According to the complaint, the plaintiff alleges that the bank partnership was a "rent-a-bank" scheme designed to circumvent Georgia's restrictions on payday lending such that the fintech servicer, rather than the bank, was the "true lender" under the loan agreement. The loan, which was governed by Missouri law, was entered into in 2019. Four years later, plaintiff brought suit in federal court on claims that the fintech servicer was actually the "true lender" and that the bank violated the GILA by charging an APR in excess of 540%, a rate that substantially exceeds Georgia's 10% rate cap.

In its motion to dismiss, defendants argued as follows:

  • As a Missouri-chartered institution, the bank it is exempt under the GILA and authorized under Section 27 of the Federal Deposit Insurance Act to export the maximum interest rate where it is chartered, to Georgia. Because the contracted-for interest rate is allowable in Missouri, the bank violated no laws.
  • The loan was "valid when made." Because the interest rate in the original loan agreement was not usurious, it does not become so upon assignment.
  • Allegations that the bank is not the true lender and conspired to collect on an unlawful debt are "formulaic recitations" of a conspiracy as the bank was the "true lender."

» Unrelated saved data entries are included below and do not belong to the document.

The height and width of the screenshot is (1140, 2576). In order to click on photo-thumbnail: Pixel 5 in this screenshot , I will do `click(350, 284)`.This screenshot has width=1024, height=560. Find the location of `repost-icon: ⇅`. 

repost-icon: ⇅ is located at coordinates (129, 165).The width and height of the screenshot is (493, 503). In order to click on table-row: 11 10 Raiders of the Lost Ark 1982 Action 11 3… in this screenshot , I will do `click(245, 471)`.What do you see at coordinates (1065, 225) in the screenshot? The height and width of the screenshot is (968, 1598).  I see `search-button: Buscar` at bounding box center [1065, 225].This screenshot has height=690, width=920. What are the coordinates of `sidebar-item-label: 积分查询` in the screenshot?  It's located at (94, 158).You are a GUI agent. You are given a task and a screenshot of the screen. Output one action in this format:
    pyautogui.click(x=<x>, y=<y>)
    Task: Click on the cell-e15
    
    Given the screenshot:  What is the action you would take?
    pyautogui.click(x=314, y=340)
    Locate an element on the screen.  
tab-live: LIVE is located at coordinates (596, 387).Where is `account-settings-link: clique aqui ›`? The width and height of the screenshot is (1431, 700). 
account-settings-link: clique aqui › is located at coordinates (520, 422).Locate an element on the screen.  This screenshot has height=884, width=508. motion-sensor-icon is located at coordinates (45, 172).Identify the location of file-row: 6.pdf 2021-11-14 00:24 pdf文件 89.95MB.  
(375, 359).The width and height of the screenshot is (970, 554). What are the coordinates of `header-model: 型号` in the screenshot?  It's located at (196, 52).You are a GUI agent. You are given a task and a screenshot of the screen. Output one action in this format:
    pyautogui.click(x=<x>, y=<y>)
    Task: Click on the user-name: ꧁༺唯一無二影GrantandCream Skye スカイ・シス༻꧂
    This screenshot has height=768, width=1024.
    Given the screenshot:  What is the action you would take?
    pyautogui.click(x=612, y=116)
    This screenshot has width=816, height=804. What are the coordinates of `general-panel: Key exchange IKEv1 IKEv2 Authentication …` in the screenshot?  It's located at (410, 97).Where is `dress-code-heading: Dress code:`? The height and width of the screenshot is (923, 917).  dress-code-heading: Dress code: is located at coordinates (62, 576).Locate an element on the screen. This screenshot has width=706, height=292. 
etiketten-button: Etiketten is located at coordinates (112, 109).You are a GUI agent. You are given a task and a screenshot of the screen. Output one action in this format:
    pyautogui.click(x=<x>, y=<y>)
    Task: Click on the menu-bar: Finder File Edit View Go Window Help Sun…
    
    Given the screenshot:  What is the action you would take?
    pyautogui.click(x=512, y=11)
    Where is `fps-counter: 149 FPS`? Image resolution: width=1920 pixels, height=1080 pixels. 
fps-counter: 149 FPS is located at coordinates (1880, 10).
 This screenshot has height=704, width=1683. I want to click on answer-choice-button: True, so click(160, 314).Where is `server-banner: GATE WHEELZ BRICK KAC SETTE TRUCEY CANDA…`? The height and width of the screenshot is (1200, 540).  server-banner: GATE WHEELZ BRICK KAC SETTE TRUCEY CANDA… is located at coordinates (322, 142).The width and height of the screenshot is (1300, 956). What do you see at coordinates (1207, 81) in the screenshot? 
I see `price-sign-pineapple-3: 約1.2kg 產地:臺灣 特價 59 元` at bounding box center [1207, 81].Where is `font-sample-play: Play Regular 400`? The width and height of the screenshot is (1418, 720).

Putting it into Practice: With more and more states targeting bank partnership arrangements, either through legislation (as discussed here, here, and here) or enforcement actions (as discussed here and here) based on the "true lender" legal theory, which posits that nonbanks "rent" bank charters to, among other things, evade state usury laws, institutions can expect to see a rise in class actions alleging claims similar to the ones raised here. One possible mitigation strategy—a good arbitration provision. As we have discussed previously, arbitration provisions may help companies avoid similar class actions. However, as noted, they will not eliminate the risk of "true lender" challenges brought by regulatory agencies.